Put every line of the listing below into a JSON list of strings, one string per line, with blank lines omitted. Leave the pictures out.

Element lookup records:
-.-.-
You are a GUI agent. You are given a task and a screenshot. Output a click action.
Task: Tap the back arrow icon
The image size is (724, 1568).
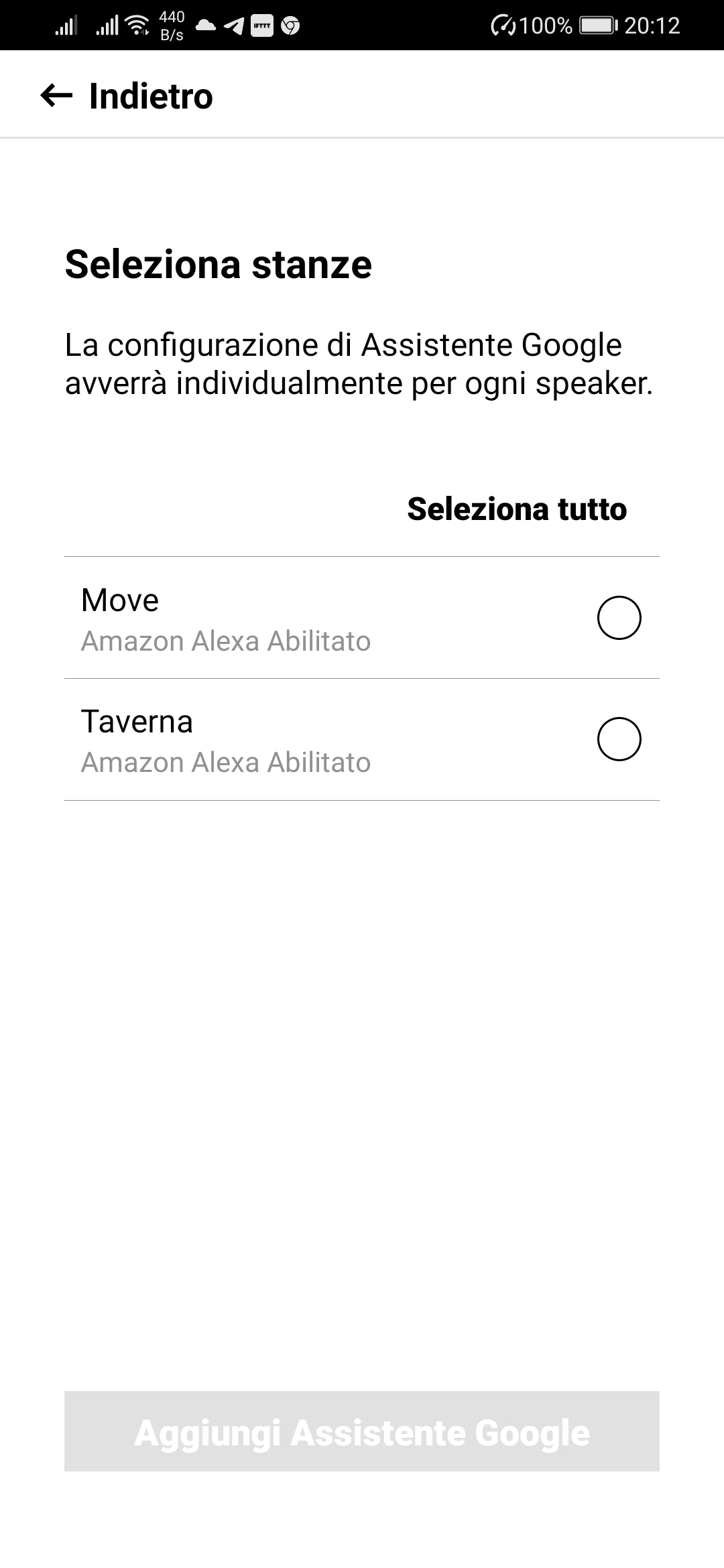pyautogui.click(x=56, y=96)
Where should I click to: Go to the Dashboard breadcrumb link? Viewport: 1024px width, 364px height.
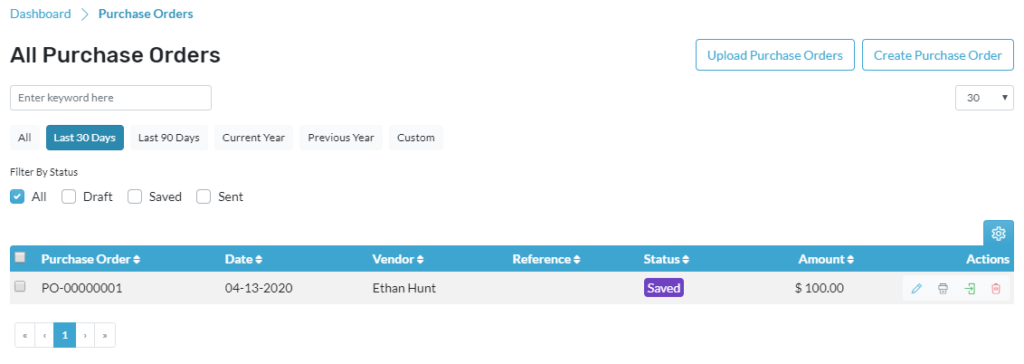[x=40, y=14]
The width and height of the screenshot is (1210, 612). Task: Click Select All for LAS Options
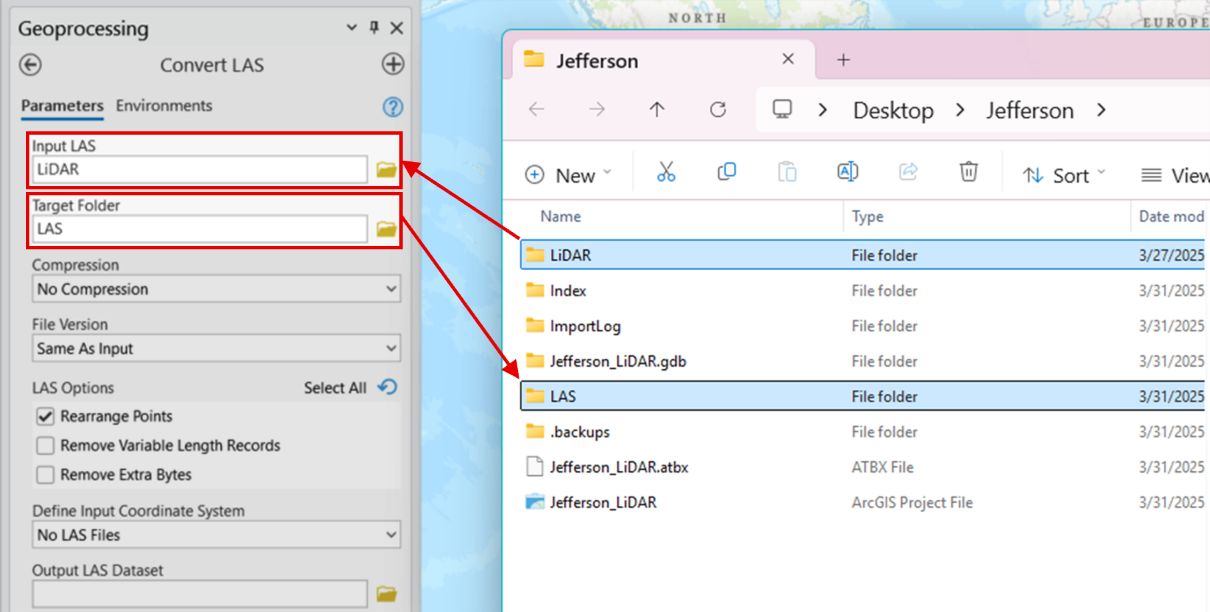(x=335, y=387)
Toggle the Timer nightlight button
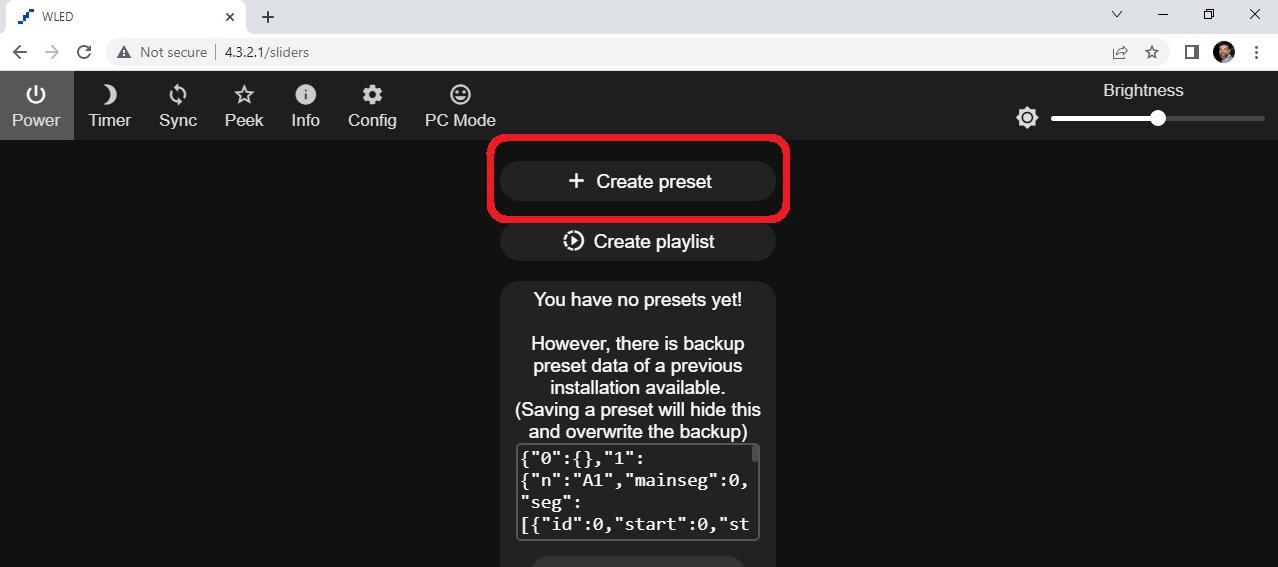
-.-.-
• **Result of the task**:
[
  "You are a GUI agent. You are given a task and a screenshot. Output a click action.",
  "Task: Tap the back arrow icon",
  "The image size is (724, 1568).",
  "pyautogui.click(x=56, y=96)",
  "Where should I click to: Go to the Dashboard breadcrumb link? Viewport: 1024px width, 364px height.",
  "[x=40, y=14]",
  "The width and height of the screenshot is (1210, 612). Task: Click Select All for LAS Options",
  "(x=335, y=387)",
  "Toggle the Timer nightlight button"
]